INSTRUCTIONS FOR THE TASK:
Retype the lines of the material below character for character, from the line containing "Športové autá (99, 256)" through the last line, with both of those lines included.

Entries drawn from a collection
────────────────────────────────────────

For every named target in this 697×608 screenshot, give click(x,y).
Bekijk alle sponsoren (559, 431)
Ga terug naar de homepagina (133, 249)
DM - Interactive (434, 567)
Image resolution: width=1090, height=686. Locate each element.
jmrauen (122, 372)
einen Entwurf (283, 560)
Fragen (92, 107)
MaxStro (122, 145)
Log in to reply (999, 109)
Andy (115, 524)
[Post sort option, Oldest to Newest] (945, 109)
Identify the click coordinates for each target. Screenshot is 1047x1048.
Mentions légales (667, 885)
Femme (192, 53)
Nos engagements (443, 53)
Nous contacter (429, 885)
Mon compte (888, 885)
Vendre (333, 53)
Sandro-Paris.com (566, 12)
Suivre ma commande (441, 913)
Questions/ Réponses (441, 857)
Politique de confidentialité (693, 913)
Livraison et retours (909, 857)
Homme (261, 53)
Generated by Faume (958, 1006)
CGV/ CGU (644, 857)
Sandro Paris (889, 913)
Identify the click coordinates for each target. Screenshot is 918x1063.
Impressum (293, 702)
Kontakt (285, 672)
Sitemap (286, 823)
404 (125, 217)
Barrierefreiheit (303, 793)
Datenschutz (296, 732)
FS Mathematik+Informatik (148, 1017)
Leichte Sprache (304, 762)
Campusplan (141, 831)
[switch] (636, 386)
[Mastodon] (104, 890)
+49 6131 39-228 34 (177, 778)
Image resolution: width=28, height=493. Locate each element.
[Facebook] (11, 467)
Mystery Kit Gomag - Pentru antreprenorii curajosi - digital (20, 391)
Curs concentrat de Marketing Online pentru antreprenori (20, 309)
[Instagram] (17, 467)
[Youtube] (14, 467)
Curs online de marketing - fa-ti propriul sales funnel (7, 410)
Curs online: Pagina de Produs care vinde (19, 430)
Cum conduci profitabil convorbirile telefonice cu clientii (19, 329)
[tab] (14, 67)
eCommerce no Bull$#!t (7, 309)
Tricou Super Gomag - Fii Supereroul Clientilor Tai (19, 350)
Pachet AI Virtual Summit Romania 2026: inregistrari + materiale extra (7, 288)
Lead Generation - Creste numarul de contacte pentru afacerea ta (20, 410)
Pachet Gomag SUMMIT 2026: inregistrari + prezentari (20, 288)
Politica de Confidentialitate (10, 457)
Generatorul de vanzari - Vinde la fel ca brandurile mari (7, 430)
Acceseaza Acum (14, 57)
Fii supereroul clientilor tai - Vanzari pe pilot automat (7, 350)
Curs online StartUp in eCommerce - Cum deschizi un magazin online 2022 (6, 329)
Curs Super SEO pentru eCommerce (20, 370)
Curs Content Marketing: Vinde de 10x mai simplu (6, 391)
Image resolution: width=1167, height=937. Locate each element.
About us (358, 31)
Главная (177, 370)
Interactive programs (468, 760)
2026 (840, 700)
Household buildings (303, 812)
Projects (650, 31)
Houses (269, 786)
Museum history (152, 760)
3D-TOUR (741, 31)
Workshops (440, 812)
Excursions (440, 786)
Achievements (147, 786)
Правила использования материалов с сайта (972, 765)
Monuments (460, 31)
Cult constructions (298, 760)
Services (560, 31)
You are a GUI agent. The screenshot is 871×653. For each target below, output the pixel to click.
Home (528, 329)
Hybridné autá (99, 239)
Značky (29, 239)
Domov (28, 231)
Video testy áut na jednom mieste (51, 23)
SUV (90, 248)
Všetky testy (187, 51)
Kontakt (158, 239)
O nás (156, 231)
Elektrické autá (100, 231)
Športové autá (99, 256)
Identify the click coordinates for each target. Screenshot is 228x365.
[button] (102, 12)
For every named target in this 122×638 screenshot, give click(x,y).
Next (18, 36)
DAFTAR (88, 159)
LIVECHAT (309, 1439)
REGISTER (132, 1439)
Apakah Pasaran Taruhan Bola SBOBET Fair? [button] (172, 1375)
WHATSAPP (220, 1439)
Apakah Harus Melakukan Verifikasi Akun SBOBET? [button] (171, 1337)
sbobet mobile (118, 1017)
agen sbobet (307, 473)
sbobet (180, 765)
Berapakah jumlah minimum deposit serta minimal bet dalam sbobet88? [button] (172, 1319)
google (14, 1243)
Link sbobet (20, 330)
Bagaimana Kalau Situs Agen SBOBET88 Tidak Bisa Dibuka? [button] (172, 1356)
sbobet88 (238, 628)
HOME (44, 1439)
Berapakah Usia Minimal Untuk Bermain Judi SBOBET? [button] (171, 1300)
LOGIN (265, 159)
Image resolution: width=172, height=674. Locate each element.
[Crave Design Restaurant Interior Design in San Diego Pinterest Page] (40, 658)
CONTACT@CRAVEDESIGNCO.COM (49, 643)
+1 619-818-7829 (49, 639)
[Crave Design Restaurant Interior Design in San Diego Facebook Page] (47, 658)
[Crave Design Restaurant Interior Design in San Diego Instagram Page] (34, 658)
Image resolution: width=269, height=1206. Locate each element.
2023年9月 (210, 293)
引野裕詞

────────────────────────────────────────

TASK SOLUTION:
Športové autá (99, 256)
Identify the click coordinates for each target. Screenshot is 228x365.
[button] (102, 12)
For every named target in this 122×638 screenshot, give click(x,y).
Next (18, 36)
DAFTAR (88, 159)
LIVECHAT (309, 1439)
REGISTER (132, 1439)
Apakah Pasaran Taruhan Bola SBOBET Fair? [button] (172, 1375)
WHATSAPP (220, 1439)
Apakah Harus Melakukan Verifikasi Akun SBOBET? [button] (171, 1337)
sbobet mobile (118, 1017)
agen sbobet (307, 473)
sbobet (180, 765)
Berapakah jumlah minimum deposit serta minimal bet dalam sbobet88? [button] (172, 1319)
google (14, 1243)
Link sbobet (20, 330)
Bagaimana Kalau Situs Agen SBOBET88 Tidak Bisa Dibuka? [button] (172, 1356)
sbobet88 (238, 628)
HOME (44, 1439)
Berapakah Usia Minimal Untuk Bermain Judi SBOBET? [button] (171, 1300)
LOGIN (265, 159)
Image resolution: width=172, height=674. Locate each element.
[Crave Design Restaurant Interior Design in San Diego Pinterest Page] (40, 658)
CONTACT@CRAVEDESIGNCO.COM (49, 643)
+1 619-818-7829 (49, 639)
[Crave Design Restaurant Interior Design in San Diego Facebook Page] (47, 658)
[Crave Design Restaurant Interior Design in San Diego Instagram Page] (34, 658)
Image resolution: width=269, height=1206. Locate each element.
2023年9月 (210, 293)
引野裕詞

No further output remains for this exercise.